*** Opening of Text segment ***
We moved into this house, a cute bungalow with mostly all we need. One of its downfalls is the fact that we have no shower upstairs. We have a bathtub but the shower is in our dank basement. Ew. We use it regularly, regardless of it's shittastic location but I'll never not check the bathroom for a shower again.

This brings us to now. My main point here is that it seems like I've always lived in these house/locations/situations that had some sort of stipulation. "You can live here, around all our shit." -- "If you rent this house it has a two car garage but we use it so you can't." -- "Here's the nifty mold fest of a shower in the concrete laden basement, hurrah!" Now we've found a house we really like in a great location. It is in the single digits as far as mileage from Roommate's work and my (potential, cross your fingers) work. It - overlooks - a - lake! It has a fenced yard and we can have a dog, our cat, whatever. It also comes with a STIPULATION. The neighbor, a retired gentleman, uses the addition as a wood shop to build furniture. He will continue using it as a wood shop should we decide to move in.
--and the needle scratches to a halt across the record.
I'm 99% like, I LOVE THE HOUSE WHO CARES and I'm partly like, shit man, I just want a house we can claim. I'm still not ready to purchase a house, for a myriad of reasons that all make a lot of sense to me. Is the wood shop no big deal? Is it awkward and weird? I mean, maybe he piddles in there during the day once a week. Maybe he's hardcore. Maybe he'll want to come in and chat every single time he comes over. I don't know. The search is frustrating. This house feels like such a good deal but then... Wood Shop. Blargh.

4.05.2007

This is really a lot of nothing in true blogger fashion.
*** Close of Text segment ***
### [Using the information]
1. Repeat the part of the house-hunting post that begins at the words "This brings us" and stops after the words "across the record.".
2. In the house-hunting post, list each quoted remark that sums up a catch at a past place to live.
3. Pick up the house-hunting post where it leaves off and write what comes next.
The material that comes next has nothing to do with the house-hunting post.
*** Opening of Record excerpts ***
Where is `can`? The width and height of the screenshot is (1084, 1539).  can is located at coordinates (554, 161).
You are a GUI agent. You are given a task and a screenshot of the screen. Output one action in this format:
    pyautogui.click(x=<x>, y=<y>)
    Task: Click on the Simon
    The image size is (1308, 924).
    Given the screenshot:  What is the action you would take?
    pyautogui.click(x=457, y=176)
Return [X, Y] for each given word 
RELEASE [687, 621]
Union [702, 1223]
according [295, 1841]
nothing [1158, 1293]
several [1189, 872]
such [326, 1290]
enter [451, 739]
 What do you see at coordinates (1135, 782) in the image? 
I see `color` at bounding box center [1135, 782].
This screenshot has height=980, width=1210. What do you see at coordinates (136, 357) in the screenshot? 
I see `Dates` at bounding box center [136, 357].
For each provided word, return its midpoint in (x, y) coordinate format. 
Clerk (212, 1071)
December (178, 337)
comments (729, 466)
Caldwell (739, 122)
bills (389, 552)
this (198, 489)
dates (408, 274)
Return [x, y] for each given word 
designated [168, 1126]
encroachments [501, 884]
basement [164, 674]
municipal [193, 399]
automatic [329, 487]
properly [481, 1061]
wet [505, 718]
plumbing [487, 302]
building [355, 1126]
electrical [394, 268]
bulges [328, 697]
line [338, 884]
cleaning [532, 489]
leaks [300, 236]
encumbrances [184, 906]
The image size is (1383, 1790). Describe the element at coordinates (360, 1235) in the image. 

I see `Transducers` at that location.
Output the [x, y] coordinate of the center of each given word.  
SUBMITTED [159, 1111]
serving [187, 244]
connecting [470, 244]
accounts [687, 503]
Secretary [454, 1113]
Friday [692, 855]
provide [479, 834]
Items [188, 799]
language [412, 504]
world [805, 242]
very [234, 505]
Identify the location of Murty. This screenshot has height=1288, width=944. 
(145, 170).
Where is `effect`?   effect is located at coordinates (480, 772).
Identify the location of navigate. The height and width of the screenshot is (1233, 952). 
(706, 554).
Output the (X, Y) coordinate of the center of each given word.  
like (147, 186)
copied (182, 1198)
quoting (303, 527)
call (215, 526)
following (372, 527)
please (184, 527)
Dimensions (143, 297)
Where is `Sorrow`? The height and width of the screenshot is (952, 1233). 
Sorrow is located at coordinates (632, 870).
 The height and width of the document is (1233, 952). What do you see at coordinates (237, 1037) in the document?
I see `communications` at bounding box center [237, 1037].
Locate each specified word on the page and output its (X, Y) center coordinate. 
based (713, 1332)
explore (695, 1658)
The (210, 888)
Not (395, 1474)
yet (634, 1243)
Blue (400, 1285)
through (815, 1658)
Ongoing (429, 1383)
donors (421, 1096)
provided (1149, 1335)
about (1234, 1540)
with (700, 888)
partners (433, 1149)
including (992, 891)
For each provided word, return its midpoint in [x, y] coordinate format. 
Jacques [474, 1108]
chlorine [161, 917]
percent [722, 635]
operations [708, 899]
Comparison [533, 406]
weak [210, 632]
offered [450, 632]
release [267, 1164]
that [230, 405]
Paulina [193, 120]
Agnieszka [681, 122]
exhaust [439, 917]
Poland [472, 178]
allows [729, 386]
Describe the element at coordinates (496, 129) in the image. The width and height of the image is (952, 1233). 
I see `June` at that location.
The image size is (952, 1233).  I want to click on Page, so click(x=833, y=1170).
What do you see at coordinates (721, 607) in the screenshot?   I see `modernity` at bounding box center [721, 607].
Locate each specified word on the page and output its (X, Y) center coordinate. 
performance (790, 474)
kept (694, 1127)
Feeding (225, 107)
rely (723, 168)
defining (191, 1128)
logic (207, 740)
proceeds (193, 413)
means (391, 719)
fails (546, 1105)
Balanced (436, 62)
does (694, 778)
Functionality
*** Close of Record excerpts ***
### [Per-task answers]
1.
This brings us to now. My main point here is that it seems like I've always lived in these house/locations/situations that had some sort of stipulation. "You can live here, around all our shit." -- "If you rent this house it has a two car garage but we use it so you can't." -- "Here's the nifty mold fest of a shower in the concrete laden basement, hurrah!" Now we've found a house we really like in a great location. It is in the single digits as far as mileage from Roommate's work and my (potential, cross your fingers) work. It - overlooks - a - lake! It has a fenced yard and we can have a dog, our cat, whatever. It also comes with a STIPULATION. The neighbor, a retired gentleman, uses the addition as a wood shop to build furniture. He will continue using it as a wood shop should we decide to move in.
--and the needle scratches to a halt across the record.

2.
- "You can live here, around all our shit."
- "If you rent this house it has a two car garage but we use it so you can't."
- "Here's the nifty mold fest of a shower in the concrete laden basement, hurrah!"

3.
I'm all mad about the housing situation now. I'd been in contact several times with some (seemingly) great landlords. They (husband & wife) have tons of houses for rent around the area. There were about six currently or about to be available. I was interested in three of those. I spoke with him on the phone about them and told him I was very interested and would like to see the houses as soon as they were available and on and on. I also told him I hoped we could stay in contact as I knew their homes would rent fast. He was super nice to me on the phone and said he had all my contact information and would let me know about the homes coming available... He said to me, "Oh, I won't just let them go without getting in touch with you first." This was before we went on vacation and he told me then to give him about two weeks and he'd have more details. These are great homes and I know someone that has rented from them and said they're fantastic landlords. I gave him about two weeks and called back, noting in my message that I saw on their website a couple new houses for rent. There was one in particular I was super interested in and told him that. I drove by it today on my way home from the hospital. It'd be less than five miles from my work and ten or so from Roommate's work. Awesome. The house is fairly big, fenced yard, deck, dogs allowed, hurrah. I called once again tonight after no returned phone call. I checked their website and it'd been updated. All the homes are leased.

4.04.2007

Haystack Rock at Cannon Beach

Mail.

Ironically or not, the house we live in now formerly housed a boss of mine. She wasn't much of a boss in the sense that it wasn't much of a job. All the same, not long after we moved in here, we started getting some mail now and then with her name on it. Her mail is generally amusing (not that we'd ever open it..). She's had a few lawyer bills and a few letters with court dates. She subscribed to all sorts of shit about running. Today her renewal letter for some sort of feminist magazine came.

I have so much to tell you, though most of it you'll never know.

4.03.2007

Chocolate Jesus.

Tom Waits had it right.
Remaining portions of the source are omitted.